Saturday, April 12, 2014

Sundew Carnivorous Plant Video

This winter I lost all of my Sundew Carnivorous Plants that you see in this video!  Really breaks my heart and pocketbook to see this movie, as they look so lovely and dewy in the sunlight! Have a look at my Sundew carnivorous garden video.   

As the days get longer and the rest of my carnivorous plants get stronger, I will be taking more photos of them. Right now they look very bedraggled after over wintering outside under the plastic cover we made.  Of course, I mean my Pitcher plants, as they are all quite hardy, but they will spring back. Just hoping the Venus Fly Traps will too. :(  I did put them outside, but the smallest one has now disappeared and the bigger one is droopy.  They are such special needs plants!! But so wonderful to watch lol


  More about Sundews or Drosera, from Wikipedia:
Drosera, commonly known as the Sundews, comprise one of the largest genera of carnivorous plants, with at least 194 species. These members of the family Droseraceae lure, capture, and digest insects using stalked mucilaginous glands covering their leaf surfaces. The insects are used to supplement the poor mineral nutrition of the soil in which they grow.

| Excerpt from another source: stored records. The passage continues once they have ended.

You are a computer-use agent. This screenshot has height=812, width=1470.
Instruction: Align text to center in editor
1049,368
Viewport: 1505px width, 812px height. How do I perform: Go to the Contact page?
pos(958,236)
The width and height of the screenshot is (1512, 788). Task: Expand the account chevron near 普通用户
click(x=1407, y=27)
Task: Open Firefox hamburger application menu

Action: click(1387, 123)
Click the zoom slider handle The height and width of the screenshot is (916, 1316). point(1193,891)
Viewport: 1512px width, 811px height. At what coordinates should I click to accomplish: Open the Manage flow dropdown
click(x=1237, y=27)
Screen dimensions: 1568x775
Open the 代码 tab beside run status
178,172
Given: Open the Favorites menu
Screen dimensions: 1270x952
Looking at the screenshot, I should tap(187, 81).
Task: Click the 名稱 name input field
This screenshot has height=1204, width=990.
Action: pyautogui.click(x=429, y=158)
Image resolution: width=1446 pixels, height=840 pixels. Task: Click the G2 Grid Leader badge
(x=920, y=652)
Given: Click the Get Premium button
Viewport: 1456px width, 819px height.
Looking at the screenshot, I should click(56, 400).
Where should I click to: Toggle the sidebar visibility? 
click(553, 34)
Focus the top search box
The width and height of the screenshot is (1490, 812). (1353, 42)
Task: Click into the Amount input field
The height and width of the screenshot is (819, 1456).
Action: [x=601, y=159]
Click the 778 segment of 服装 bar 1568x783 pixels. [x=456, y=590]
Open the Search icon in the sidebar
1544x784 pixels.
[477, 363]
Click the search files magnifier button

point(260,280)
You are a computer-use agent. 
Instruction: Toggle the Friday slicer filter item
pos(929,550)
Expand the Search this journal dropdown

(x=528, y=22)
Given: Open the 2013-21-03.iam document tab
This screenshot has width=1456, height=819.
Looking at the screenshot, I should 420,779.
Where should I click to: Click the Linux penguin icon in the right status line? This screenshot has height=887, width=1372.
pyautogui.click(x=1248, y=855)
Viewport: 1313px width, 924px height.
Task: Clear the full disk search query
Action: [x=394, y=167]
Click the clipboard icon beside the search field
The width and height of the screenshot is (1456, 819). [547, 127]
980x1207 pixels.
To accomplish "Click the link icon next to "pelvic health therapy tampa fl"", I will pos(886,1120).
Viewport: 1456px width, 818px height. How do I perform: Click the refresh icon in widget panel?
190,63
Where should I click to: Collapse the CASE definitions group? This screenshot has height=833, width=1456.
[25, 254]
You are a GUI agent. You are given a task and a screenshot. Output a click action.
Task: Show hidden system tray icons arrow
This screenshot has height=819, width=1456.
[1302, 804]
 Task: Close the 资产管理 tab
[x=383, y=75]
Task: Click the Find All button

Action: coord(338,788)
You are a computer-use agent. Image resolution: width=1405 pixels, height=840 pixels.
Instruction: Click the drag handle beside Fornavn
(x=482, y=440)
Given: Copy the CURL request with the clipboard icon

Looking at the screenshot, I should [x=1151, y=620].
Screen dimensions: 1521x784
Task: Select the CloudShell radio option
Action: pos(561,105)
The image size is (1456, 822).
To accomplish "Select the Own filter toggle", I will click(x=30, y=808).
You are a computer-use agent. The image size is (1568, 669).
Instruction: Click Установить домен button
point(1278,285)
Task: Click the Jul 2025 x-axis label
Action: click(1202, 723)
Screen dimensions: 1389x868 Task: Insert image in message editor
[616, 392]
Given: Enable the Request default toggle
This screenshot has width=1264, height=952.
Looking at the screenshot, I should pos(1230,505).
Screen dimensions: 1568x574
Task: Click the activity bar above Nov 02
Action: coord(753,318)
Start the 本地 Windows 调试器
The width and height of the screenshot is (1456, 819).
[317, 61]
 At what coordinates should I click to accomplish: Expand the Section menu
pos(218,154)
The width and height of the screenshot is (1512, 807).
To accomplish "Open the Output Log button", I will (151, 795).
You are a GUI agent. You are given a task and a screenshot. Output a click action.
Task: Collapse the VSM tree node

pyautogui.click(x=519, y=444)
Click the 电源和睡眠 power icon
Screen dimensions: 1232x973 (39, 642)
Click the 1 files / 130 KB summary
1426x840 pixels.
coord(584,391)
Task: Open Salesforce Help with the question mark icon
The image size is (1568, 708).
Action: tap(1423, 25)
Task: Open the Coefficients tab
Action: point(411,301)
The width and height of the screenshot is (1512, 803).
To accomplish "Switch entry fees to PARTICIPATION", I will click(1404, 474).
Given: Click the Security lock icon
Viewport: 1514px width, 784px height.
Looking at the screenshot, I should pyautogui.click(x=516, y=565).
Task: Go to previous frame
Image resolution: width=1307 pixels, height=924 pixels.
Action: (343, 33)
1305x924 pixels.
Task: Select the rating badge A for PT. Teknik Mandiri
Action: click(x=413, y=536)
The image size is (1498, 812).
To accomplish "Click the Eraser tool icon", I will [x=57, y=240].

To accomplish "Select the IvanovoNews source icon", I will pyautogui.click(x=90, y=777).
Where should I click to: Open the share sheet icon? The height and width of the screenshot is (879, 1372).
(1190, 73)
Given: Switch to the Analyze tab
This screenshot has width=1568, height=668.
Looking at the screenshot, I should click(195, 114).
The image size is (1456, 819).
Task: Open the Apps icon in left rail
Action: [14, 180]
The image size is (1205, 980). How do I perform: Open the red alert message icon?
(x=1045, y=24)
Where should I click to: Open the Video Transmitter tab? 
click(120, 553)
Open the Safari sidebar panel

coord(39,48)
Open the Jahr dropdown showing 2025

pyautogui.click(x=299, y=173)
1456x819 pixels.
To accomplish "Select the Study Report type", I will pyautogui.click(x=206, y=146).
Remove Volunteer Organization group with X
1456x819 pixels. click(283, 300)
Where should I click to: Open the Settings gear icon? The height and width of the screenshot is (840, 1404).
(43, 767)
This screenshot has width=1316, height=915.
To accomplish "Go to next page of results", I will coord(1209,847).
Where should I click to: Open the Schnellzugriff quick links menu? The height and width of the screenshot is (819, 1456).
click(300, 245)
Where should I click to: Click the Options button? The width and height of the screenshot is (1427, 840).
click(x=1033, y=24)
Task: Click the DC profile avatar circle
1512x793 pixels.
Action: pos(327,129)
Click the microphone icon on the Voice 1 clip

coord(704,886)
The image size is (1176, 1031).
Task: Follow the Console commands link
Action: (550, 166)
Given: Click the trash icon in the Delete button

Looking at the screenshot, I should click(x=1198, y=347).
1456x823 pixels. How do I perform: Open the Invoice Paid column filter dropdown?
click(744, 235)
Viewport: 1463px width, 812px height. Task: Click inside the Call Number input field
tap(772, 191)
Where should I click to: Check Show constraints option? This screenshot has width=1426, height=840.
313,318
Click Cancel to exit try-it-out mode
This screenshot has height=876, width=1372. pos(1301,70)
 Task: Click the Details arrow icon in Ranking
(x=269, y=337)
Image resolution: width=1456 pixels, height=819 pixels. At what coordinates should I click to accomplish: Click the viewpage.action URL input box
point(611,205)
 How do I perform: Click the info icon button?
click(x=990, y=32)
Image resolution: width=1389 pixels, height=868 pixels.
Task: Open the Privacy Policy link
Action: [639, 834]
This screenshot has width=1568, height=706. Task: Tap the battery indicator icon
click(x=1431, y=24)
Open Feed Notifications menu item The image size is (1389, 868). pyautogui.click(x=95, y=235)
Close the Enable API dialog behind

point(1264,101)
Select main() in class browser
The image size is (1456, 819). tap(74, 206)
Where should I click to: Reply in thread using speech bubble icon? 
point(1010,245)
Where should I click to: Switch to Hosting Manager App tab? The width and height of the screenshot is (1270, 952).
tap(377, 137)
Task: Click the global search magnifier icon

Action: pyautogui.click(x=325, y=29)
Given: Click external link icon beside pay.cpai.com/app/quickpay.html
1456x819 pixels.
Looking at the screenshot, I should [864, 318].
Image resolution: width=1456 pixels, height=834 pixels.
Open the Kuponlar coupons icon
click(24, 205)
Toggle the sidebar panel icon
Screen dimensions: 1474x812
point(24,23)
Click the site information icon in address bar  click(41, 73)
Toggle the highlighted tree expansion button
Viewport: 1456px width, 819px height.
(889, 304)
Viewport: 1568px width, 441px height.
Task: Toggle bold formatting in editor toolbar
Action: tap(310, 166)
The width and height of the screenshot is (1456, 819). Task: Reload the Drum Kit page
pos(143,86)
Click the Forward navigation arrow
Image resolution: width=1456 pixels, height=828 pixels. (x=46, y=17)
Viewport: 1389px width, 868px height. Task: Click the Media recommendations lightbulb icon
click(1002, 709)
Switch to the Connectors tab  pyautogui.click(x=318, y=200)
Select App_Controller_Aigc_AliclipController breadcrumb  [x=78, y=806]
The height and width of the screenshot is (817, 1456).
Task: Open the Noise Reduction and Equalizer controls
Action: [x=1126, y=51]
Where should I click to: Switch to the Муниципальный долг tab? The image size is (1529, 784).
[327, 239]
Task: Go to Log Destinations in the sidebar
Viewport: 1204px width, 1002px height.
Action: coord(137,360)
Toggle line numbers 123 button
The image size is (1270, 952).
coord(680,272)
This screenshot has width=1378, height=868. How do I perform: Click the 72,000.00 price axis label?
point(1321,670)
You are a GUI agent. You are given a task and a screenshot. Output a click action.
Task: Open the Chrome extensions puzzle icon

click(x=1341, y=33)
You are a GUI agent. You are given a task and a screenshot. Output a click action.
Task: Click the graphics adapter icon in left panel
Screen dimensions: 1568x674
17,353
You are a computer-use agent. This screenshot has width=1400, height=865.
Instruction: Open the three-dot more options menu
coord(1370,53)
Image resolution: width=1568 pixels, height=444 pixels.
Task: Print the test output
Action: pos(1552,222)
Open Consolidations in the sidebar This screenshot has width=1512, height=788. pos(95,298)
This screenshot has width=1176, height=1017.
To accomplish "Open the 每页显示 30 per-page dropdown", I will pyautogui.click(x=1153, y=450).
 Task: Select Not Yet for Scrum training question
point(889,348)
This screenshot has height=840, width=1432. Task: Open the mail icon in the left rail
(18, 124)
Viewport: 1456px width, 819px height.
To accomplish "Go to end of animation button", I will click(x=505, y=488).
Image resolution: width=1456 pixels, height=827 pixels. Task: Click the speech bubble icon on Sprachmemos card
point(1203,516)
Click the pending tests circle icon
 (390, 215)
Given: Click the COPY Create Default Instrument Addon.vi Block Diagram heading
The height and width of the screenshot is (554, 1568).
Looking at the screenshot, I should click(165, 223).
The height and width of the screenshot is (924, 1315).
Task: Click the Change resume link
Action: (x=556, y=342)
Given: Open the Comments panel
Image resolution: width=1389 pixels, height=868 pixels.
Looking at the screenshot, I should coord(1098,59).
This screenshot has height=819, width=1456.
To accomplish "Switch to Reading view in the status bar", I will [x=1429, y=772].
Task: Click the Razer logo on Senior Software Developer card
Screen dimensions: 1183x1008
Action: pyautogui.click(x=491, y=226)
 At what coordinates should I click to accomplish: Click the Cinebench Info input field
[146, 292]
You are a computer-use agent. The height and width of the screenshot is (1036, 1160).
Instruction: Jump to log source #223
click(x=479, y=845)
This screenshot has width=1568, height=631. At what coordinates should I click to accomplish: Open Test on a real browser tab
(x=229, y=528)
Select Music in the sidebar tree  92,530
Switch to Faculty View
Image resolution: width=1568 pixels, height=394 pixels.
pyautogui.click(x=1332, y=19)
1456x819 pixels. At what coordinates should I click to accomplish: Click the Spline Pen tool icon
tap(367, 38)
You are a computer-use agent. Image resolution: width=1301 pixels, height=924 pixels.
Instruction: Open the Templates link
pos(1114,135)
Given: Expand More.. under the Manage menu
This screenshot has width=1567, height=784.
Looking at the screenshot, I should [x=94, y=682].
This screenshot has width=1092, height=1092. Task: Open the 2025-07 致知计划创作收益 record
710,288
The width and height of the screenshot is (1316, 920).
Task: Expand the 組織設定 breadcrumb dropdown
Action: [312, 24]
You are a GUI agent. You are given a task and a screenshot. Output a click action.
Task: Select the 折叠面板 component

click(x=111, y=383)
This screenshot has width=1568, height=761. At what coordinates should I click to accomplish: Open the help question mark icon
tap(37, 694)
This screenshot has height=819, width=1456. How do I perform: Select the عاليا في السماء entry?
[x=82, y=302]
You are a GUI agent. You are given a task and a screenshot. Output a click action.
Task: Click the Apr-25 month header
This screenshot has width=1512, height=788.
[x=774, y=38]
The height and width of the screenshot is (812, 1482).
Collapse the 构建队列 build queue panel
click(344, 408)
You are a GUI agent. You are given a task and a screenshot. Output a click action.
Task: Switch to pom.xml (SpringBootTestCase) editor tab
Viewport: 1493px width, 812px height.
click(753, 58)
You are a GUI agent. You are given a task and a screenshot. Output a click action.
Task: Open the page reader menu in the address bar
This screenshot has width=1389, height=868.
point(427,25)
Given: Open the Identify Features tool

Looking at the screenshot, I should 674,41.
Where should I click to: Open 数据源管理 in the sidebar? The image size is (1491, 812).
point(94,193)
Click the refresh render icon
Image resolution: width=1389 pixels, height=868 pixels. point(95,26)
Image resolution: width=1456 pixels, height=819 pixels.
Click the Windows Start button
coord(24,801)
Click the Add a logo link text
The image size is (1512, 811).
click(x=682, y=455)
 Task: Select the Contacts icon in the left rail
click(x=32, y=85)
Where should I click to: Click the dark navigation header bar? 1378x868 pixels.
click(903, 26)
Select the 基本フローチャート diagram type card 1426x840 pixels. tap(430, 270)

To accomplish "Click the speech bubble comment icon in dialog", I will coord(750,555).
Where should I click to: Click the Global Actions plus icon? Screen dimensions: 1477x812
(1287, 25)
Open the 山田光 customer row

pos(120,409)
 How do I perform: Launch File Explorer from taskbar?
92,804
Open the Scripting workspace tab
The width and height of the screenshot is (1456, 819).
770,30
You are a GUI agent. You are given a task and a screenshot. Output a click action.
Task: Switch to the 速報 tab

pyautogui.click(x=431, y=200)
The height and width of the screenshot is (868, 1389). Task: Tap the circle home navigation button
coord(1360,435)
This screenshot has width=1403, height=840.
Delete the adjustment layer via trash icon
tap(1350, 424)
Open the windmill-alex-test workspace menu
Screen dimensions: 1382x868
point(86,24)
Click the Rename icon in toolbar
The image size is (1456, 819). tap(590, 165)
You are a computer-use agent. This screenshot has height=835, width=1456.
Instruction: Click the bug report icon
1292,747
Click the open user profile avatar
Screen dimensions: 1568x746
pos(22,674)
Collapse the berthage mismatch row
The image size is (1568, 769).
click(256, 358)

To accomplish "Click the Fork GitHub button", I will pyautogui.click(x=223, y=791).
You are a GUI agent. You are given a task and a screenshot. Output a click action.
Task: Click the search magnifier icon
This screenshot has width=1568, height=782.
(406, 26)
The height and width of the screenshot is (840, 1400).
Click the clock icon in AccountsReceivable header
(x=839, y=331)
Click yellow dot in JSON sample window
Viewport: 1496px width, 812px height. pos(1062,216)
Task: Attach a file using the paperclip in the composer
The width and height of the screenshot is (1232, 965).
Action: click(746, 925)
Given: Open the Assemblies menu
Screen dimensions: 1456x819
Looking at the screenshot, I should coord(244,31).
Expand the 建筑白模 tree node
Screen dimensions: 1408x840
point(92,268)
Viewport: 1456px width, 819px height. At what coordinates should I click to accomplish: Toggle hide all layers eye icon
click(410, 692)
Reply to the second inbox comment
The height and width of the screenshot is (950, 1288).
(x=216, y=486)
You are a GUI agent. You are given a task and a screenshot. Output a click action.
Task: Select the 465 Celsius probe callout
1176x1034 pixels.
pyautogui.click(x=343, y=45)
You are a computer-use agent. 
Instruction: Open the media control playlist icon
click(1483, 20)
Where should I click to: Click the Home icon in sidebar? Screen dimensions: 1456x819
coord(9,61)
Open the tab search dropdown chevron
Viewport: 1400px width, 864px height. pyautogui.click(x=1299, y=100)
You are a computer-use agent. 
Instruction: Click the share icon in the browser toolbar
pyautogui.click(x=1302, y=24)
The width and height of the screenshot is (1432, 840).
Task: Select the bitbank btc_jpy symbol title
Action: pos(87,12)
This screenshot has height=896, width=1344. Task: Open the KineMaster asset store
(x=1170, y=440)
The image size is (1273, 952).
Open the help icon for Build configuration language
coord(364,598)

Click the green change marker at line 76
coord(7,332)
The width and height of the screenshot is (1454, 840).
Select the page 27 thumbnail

Various species, which vary greatly in size and form, can be found growing natively on every continent except Antarctica.

Both the botanical name (from the Greek δρόσος: drosos = "dew, dewdrops") and the English common name (sundew, derived from Latin ros solis, meaning "dew of the sun") refer to the glistening drops of mucilage at the tip of each tentacle that resemble drops of morning dew.